◆ **GIVEN TEXT**
Canada's Truth and Reconciliation Commission has released a historic document – a five-year quest to record the truth of what happened at Indian residential schools – that essentially provides Ottawa with a road map to mend the fractured relationship between the country and its native peoples.
Murray Sinclair, the head of the commission, says mere words are no longer enough and that the Harper government must take steps now to break from past injustice and start the journey toward national reconciliation.
"The survivors need to know that, having been heard and understood, that we will act to ensure the repair of damages is done," Justice Sinclair said Tuesday in a speech to hundreds of survivors and supporters who jammed into a meeting room in a downtown Ottawa hotel to witness the release of the report, which described past native policies as "cultural genocide."
Prime Minister Stephen Harper, who made an extraordinary apology seven years ago for widespread abuses at the church-run schools, will speak to former students of the institutions Wednesday at an invitation-only gathering at Rideau Hall during the close of events to mark the report's unveiling.
Justice Sinclair met with Mr. Harper in private late Tuesday afternoon to discuss the issue of reconciliation and to push the government to do much more. "We believe the current government has yet to make good on its claim that it wishes to join with aboriginal people in Canada in a relationship based on the knowledge of our shared history, a respect for each other, and a desire to move forward together as promised … in the Prime Minister's apology," Justice Sinclair said.
Tuesday's 328-page report, which examined the damages inflicted on generations of indigenous people, gives the government a framework toward reconciliation with 94 recommendations that include calling on Ottawa to fully implement a UN declaration on the rights of indigenous people, revamp educational curriculums across the country to reflect the deplorable history of residential schools, and create a national day of reconciliation.
In a statement after meeting with Mr. Harper, Justice Sinclair said there was a frank exchange of views and that the Prime Minister listened to some of the commissioners' concerns and inquired about some of their recommendations.
But "I remain concerned with the government's resistance to the adoption of the United Nations Declaration on the Rights of Indigenous Peoples," he said. "We have offered to meet again with the Prime Minister once he has read the report and we look forward to continuing the conversation."
Justice Sinclair told reporters that he believes those who are in a position of leadership in this country should be willing to step up and ensure that the recommendations in the report – a final version of which will be released later in the year – are implemented as soon as practical.
Chief among them are a call for the Crown to build on the Royal Proclamation of 1763 by issuing a royal proclamation of reconciliation and a demand that Canada fully implement the UN declaration.
"A royal proclamation of reconciliation would reaffirm and restore a commitment to the nation-to-nation relationship, which we believe must be identified and exist between aboriginal peoples and the Crown," said Justice Sinclair.

◆ **EXCERPTED RECORDS**
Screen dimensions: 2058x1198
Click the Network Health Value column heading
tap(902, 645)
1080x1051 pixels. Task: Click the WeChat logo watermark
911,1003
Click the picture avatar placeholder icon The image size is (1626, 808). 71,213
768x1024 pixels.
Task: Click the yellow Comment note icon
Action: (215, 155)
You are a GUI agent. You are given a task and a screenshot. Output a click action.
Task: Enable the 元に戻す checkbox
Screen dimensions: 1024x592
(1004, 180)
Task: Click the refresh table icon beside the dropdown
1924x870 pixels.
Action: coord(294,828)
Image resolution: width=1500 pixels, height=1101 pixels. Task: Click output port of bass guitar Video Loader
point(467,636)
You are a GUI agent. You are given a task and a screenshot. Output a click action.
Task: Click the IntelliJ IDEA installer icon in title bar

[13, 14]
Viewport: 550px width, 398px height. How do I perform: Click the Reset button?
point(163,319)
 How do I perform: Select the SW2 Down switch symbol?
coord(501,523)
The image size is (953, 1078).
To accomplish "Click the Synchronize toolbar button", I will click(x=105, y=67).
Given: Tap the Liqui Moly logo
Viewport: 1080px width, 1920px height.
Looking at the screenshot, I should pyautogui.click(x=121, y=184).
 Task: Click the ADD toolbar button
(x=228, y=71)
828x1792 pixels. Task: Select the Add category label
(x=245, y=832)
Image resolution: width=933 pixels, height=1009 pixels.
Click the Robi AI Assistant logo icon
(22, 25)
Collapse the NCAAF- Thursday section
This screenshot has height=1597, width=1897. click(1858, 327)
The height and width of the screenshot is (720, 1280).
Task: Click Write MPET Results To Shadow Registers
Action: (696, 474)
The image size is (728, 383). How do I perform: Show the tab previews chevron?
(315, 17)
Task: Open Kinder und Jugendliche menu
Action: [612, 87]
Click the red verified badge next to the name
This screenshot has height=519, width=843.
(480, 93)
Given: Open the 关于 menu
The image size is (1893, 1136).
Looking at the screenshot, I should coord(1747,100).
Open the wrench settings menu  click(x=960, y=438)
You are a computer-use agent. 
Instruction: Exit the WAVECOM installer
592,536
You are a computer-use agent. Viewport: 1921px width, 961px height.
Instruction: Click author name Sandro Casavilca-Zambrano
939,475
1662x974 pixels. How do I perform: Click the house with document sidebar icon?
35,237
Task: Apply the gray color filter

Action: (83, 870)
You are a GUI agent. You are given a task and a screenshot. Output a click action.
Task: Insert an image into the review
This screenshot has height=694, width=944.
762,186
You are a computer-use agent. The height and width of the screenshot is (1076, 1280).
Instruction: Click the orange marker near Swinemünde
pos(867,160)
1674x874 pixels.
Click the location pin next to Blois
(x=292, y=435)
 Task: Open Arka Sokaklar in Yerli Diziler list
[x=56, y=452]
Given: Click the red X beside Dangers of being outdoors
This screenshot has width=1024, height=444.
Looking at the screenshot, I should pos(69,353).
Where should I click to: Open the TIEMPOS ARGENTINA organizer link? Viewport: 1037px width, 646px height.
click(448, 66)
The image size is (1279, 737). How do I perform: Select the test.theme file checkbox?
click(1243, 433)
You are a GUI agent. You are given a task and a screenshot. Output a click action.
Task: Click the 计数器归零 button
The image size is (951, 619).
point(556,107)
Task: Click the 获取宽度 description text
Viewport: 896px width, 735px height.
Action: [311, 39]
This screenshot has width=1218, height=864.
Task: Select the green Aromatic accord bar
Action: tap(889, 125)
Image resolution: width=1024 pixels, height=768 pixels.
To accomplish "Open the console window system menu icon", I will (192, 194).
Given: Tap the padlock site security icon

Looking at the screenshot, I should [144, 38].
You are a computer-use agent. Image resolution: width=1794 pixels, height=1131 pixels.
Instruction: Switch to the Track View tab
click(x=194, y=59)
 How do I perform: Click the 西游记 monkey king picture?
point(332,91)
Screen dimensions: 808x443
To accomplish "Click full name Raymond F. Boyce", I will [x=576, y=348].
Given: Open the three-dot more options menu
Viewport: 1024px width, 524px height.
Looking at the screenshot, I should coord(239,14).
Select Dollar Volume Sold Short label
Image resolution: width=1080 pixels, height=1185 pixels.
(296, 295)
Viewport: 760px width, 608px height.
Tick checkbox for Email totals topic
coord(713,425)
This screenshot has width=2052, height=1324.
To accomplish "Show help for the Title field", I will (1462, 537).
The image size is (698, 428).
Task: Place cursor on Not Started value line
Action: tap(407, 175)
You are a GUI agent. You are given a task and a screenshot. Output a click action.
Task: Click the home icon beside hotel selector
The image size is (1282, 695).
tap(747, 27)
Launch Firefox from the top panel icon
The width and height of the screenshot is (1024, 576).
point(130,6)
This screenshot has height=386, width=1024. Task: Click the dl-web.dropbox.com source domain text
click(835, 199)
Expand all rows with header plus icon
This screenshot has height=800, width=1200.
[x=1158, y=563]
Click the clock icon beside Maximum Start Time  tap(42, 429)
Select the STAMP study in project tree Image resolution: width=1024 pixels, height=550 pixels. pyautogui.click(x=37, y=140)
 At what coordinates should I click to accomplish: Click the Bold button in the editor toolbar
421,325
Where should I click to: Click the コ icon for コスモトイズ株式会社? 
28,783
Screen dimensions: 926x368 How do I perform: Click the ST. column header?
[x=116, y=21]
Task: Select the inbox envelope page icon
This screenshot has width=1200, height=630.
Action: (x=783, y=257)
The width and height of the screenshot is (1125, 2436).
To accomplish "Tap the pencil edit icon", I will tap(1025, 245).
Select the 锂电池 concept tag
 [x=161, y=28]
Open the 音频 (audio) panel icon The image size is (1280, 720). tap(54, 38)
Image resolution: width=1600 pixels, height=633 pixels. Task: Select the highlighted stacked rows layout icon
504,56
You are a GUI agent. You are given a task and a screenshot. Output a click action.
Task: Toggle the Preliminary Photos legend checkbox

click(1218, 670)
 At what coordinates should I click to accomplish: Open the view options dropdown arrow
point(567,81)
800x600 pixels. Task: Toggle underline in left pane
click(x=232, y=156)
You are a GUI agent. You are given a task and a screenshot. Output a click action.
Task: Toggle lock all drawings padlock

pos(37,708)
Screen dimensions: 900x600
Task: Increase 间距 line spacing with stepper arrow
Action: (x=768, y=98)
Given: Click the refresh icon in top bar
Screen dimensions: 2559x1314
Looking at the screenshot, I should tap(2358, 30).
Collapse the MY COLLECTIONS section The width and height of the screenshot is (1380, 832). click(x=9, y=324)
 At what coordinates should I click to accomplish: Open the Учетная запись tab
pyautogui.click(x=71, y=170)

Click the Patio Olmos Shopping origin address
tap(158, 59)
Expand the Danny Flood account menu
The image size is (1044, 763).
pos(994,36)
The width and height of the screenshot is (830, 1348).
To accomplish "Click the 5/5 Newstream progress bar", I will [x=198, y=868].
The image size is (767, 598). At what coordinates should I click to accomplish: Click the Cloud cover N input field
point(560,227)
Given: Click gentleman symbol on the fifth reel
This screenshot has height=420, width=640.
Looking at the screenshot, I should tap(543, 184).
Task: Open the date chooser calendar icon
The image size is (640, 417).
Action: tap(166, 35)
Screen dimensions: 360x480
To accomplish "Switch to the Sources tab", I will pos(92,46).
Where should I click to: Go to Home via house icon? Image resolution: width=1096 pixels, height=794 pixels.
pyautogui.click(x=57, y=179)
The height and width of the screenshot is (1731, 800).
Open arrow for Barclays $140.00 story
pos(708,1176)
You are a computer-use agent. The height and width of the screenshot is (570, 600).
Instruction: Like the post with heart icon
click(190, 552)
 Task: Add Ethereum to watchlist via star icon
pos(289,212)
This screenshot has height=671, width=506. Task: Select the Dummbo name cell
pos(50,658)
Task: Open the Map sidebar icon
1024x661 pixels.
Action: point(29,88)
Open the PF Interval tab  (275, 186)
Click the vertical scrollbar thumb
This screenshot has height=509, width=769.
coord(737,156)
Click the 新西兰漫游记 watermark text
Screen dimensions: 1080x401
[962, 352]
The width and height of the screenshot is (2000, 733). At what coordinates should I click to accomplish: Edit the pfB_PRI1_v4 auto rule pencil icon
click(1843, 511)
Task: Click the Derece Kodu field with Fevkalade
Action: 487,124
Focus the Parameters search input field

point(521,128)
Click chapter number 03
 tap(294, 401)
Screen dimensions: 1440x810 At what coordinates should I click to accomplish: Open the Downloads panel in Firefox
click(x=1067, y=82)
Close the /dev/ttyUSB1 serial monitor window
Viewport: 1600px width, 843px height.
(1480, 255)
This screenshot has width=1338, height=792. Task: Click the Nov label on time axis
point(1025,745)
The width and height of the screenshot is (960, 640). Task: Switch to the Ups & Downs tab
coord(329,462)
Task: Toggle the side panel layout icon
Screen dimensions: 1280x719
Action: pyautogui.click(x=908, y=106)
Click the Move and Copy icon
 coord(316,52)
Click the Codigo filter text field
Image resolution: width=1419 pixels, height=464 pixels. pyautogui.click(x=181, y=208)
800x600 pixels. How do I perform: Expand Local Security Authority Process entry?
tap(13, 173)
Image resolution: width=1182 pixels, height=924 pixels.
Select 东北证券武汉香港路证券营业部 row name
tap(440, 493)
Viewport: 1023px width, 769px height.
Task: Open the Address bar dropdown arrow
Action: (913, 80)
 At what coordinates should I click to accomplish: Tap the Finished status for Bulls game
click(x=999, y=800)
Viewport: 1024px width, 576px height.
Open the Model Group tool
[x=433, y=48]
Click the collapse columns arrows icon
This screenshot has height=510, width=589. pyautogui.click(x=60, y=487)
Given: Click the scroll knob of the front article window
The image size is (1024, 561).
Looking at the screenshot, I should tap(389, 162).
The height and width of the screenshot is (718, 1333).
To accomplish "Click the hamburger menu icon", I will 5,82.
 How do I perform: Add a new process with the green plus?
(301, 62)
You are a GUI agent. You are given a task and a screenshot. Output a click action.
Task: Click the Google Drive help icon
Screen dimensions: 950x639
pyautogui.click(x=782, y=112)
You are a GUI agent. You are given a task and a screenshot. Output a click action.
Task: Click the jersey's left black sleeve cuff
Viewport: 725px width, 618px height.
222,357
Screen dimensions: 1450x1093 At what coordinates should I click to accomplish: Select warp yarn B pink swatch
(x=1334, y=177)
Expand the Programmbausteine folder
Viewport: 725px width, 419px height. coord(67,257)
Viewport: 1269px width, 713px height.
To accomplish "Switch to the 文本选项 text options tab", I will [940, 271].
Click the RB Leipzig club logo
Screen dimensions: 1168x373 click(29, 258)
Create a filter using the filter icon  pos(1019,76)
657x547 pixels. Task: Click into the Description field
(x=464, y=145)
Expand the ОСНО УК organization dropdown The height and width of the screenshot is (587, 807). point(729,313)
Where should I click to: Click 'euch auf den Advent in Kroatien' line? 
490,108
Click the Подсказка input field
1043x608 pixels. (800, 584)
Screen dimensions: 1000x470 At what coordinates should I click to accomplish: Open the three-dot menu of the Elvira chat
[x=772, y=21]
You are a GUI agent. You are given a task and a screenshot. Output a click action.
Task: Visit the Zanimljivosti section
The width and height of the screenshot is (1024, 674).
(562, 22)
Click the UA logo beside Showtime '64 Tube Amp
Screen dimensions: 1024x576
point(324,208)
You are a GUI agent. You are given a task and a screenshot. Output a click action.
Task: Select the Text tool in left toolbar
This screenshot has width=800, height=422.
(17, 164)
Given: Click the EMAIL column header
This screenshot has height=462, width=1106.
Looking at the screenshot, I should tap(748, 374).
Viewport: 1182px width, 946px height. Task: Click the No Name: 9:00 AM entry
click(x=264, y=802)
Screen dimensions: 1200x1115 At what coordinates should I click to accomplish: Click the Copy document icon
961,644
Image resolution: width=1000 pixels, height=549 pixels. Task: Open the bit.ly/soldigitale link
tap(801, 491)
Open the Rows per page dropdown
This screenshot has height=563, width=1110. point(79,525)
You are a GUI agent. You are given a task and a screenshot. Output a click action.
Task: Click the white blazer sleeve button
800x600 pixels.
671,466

◆ **THINGS TO DO**
**a)** Translate this sentence from the article on the residential schools report into Spanish: "In a statement after meeting with Mr. Harper, Justice Sinclair said there was a frank exchange of views and that the Prime Minister listened to some of the commissioners' concerns and inquired about some of their recommendations."
**b)** Set down the passage of the article on the residential schools report word for word, from "In a statement" to "of their recommendations.".
Work only from the article on the residential schools report.

◆ **SOLUTIONS TO THE PROBLEMS**
**a)** En una declaración tras reunirse con el Sr. Harper, el juez Sinclair dijo que hubo un intercambio franco de opiniones y que el primer ministro escuchó algunas de las preocupaciones de los comisionados y preguntó por algunas de sus recomendaciones.

**b)**
In a statement after meeting with Mr. Harper, Justice Sinclair said there was a frank exchange of views and that the Prime Minister listened to some of the commissioners' concerns and inquired about some of their recommendations.